Stored data
□ □ □ □ □ □ □
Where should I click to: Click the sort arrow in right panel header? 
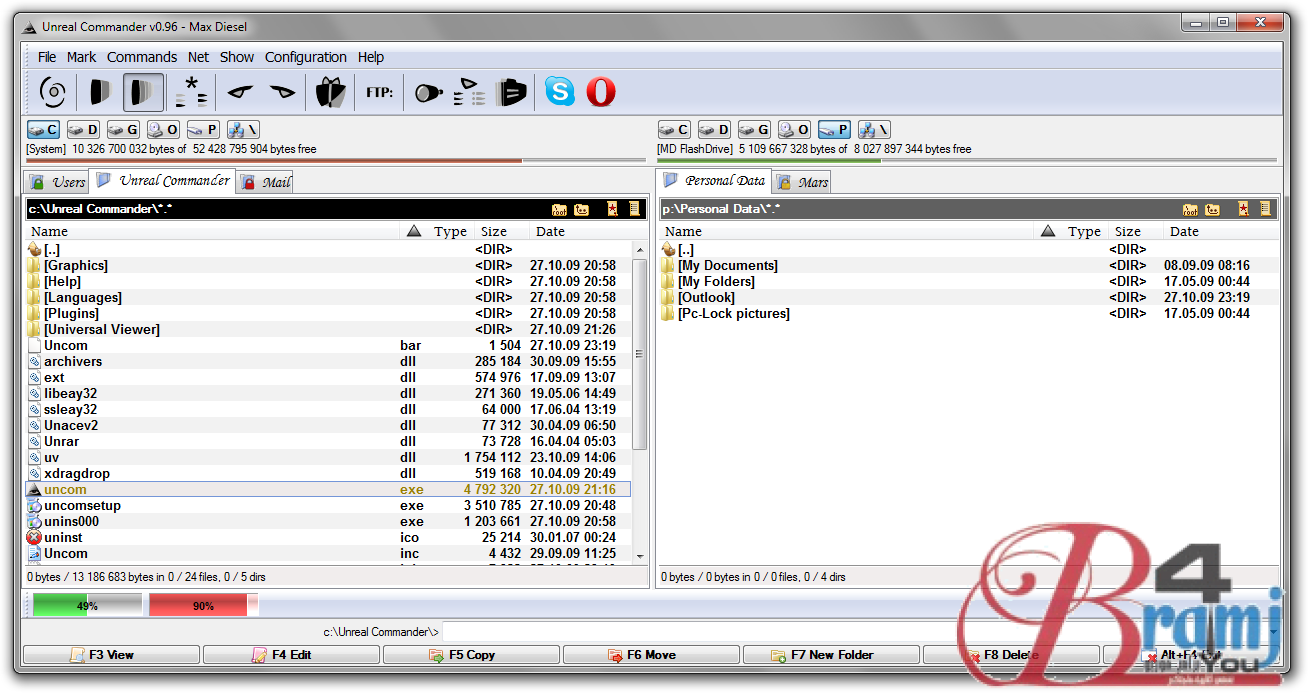pyautogui.click(x=1048, y=232)

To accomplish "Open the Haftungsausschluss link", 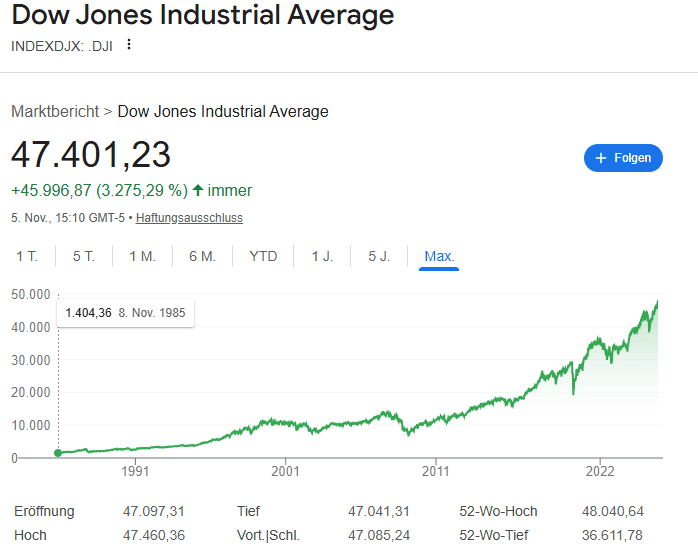I will point(189,217).
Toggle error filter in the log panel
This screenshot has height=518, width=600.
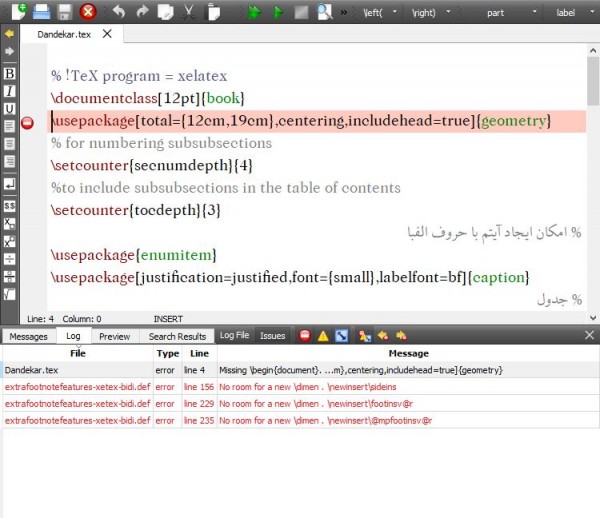[x=305, y=336]
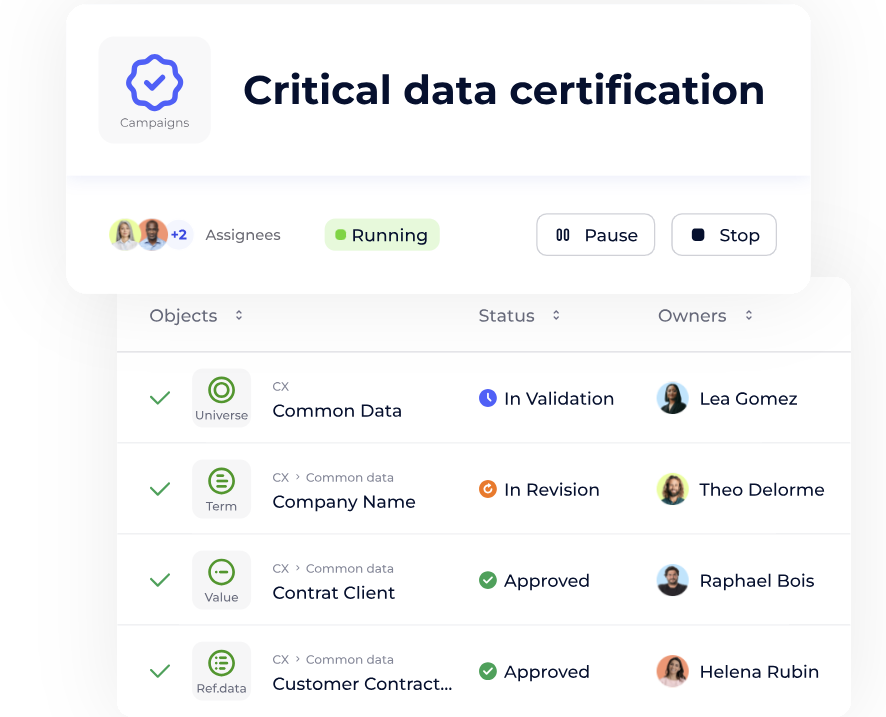The width and height of the screenshot is (886, 717).
Task: Open the Common data breadcrumb for Company Name
Action: (x=350, y=477)
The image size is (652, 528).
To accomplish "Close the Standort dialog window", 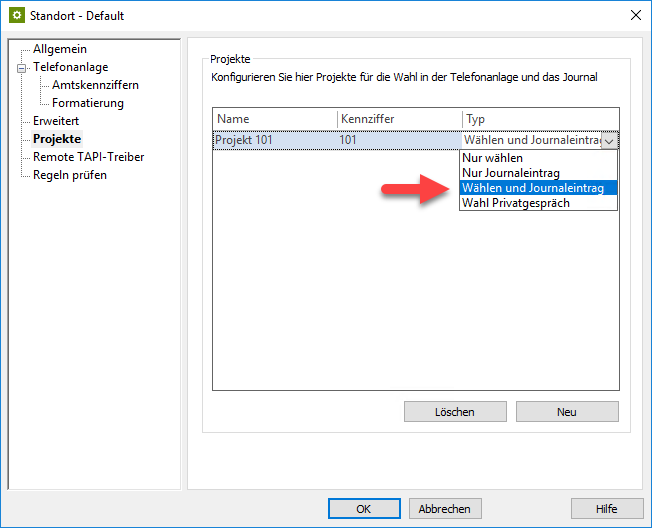I will [x=634, y=16].
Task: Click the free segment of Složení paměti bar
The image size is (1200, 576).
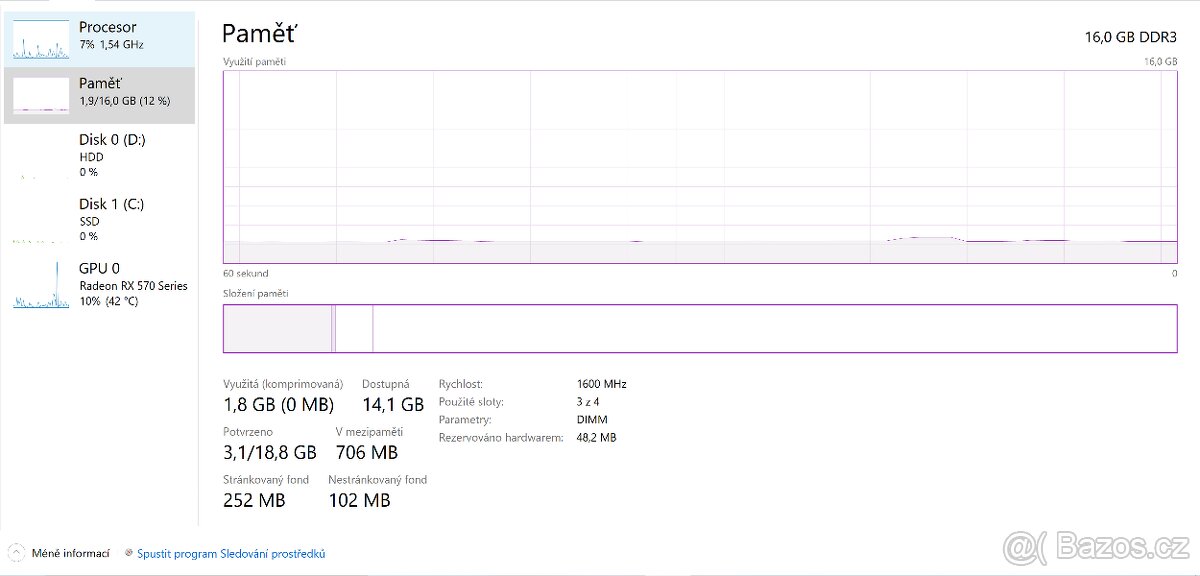Action: coord(774,328)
□ □ □ □ □ □ □
• [Problem to work on] Retype, exactly as written, each line from the one containing "Task: Click the" through the end of the data above, and leave out every picture.

• [Response to this exercise]
Task: Click the free segment of Složení paměti bar
The image size is (1200, 576).
Action: coord(774,328)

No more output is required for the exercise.